My in-laws came over for dinner last week. An ordinary meal, nothing special. But when my son swung wide the door to greet them, their eyes lit up bright against the darkness.
His grandma scooped him up, right there on the doorstep, and squeezed him tight; his grandpa grinned and ruffled his hair, waiting his turn for a hug and kiss. For a moment I felt a twinge of envy – what a gift to be greeted with such delight.
Later that night I chatted with my parents on the phone, played to the cheap seats and tossed them a few cute-kid stories: the news from preschool, the baby’s latest milestone. In the telling of one tale, I mentioned offhandedly how my son’s teacher said he seemed shy at school, keeping to himself rather than talking with other kids. No surprise to his parents who know him to be a cautious soul. But my mother interrupted my story, gentle indignation coming through the phone line: No – he’s just fine! What could those other kids really have to say to him anyway?

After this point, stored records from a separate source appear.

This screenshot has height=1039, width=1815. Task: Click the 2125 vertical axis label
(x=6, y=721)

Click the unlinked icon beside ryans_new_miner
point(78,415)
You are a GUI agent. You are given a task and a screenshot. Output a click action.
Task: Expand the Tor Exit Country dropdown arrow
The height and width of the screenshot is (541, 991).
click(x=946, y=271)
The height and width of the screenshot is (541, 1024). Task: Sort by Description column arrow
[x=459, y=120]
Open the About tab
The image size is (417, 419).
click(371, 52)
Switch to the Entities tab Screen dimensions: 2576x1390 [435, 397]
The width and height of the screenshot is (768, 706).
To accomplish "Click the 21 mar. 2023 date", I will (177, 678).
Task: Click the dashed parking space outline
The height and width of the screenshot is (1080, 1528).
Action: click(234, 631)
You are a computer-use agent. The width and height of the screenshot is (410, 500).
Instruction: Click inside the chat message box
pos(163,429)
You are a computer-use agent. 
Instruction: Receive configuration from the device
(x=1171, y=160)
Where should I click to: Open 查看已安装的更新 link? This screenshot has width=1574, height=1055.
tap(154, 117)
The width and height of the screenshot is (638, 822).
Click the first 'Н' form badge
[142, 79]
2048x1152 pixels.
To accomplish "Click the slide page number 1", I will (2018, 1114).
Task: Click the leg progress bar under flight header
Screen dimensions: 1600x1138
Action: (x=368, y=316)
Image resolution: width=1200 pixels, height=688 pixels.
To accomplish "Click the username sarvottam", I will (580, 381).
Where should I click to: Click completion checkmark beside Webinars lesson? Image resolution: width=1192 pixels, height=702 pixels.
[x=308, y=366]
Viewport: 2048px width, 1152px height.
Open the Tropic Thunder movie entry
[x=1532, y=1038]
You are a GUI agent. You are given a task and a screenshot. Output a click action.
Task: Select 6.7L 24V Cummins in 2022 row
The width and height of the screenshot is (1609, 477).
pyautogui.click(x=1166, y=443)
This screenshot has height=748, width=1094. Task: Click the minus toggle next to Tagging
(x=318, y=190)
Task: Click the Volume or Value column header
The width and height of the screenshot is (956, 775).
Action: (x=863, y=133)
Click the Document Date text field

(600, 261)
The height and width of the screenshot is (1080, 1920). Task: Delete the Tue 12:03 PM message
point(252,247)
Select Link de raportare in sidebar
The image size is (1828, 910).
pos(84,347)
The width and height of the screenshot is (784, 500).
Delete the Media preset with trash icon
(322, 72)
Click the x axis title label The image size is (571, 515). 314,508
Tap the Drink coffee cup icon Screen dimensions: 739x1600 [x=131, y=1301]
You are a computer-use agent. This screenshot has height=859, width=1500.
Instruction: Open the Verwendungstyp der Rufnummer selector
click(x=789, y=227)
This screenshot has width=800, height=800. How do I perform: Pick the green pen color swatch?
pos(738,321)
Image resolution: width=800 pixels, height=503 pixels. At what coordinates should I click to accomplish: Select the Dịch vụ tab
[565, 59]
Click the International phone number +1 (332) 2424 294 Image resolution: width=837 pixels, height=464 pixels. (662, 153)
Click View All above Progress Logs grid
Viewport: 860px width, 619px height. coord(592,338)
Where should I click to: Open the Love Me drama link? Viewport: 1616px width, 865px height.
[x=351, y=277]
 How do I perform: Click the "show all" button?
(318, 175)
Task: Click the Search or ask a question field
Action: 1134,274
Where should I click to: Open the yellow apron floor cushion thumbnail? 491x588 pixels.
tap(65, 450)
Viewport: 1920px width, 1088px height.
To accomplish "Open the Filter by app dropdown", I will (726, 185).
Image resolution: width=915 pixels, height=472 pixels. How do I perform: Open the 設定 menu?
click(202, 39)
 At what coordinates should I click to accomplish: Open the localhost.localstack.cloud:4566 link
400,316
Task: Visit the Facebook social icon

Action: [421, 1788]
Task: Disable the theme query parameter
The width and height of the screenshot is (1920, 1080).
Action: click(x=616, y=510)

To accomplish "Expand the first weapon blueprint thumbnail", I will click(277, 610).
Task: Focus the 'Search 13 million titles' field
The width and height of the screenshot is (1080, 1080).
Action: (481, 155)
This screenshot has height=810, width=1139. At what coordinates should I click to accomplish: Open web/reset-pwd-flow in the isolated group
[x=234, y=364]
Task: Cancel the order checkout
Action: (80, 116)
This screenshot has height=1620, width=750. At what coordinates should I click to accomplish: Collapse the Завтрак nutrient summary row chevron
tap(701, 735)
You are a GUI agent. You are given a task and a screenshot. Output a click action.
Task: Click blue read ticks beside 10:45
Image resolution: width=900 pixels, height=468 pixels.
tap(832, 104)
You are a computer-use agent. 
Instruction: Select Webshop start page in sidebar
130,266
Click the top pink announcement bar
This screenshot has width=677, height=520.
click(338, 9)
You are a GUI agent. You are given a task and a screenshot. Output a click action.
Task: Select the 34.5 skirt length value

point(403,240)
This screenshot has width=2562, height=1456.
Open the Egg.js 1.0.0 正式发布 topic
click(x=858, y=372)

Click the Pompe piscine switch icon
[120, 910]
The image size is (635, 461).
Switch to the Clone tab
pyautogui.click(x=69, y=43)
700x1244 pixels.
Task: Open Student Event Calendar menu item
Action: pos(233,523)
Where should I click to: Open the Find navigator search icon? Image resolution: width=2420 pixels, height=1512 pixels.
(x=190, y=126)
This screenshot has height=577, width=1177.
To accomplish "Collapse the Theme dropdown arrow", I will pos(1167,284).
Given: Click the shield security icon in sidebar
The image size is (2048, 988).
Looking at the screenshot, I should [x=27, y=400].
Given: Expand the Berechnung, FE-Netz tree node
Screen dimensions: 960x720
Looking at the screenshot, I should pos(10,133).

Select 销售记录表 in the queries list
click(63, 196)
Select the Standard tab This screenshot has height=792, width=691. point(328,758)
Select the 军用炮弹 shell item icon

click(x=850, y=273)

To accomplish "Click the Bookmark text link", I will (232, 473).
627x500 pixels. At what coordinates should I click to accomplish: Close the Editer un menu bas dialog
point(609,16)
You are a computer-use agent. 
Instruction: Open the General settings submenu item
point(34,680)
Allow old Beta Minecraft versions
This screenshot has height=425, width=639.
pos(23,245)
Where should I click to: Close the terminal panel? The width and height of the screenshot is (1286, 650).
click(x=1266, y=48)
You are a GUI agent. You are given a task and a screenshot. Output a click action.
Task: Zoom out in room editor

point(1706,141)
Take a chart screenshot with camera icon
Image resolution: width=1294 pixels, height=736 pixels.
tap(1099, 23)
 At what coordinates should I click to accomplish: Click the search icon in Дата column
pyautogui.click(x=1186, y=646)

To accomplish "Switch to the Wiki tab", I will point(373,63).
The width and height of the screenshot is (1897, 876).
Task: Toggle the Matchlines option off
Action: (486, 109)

I burst out laughing. Of course. A grandparent’s eyes see only perfection.
. . .
I’m reading Anne Lamott’s latest, Some Assembly Required: A Journal of My Son’s First Son. She writes about her astonishment at discovering what it means to be a grandmother:
Kids are hard – they drive you crazy and break your heart – whereas grandchildren make you feel great about life, and yourself, and your ability to love someone unconditionally, finally, after all these years. A friend of mine said, “When I return, I am only having grandchildren, not children.” A grandchild is like a fine jewel set in an old ring.
The beauty of his head – how it rests in the crook of my elbow – almost makes me want to flog myself, out of a desperate, unbearable love. All grandparents I’ve mentioned this to have felt this. He’s a Fibonacci spiral, like a nautilus shell – one of those patterns in mathematical expression with a twisting eternal perfection.
. . .
Grandparents can look into a child’s face and see nothing but promise. All the possibility they hold. All the perfection they might become. They don’t see dirty fingernails that need trimming, messy hair that needs washing, torn jeans that need patching, sticky floor that needs scrubbing. Grandparent eyes skip the surface and gaze straight to the heart.
And grandparent-seeing goes beyond biological preference. I’ve caught the same sight in the eyes of older folks at church, the library, the grocery store. Maybe it’s simply the wisdom of age, the perspective we lack before adulthood matures. Or maybe when generations have enough space between them, skipping over the middle where the worry and the busy get stuck, they can connect more freely, immediately, instinctively.
Last Sunday a kindly couple watched as my youngest threw a tantrum in the gathering space. While he hollered and kicked his legs on the carpet, glaring up at the ceiling, they smiled down at him beatifically behind their spectacles. Surprised, he met their gaze from the floor, then flipped over and raised his head to stare wide-eyed. He suddenly smiled, a broad goofy grin. All forgiven, without even a word exchanged. The couple laughed softly to each other, walked away satisfied. My boy turned to watch them go, finally at peace.
I think God must see us the same way: always looking above the dirt and the distraction and the disappointment, gazing into the good, seeing the soul that matters. Like a grandfather, unable to resist ruffling our hair; like a grandmother, stubbornly in our corner.
God the Grandparent who sees straight to the heart.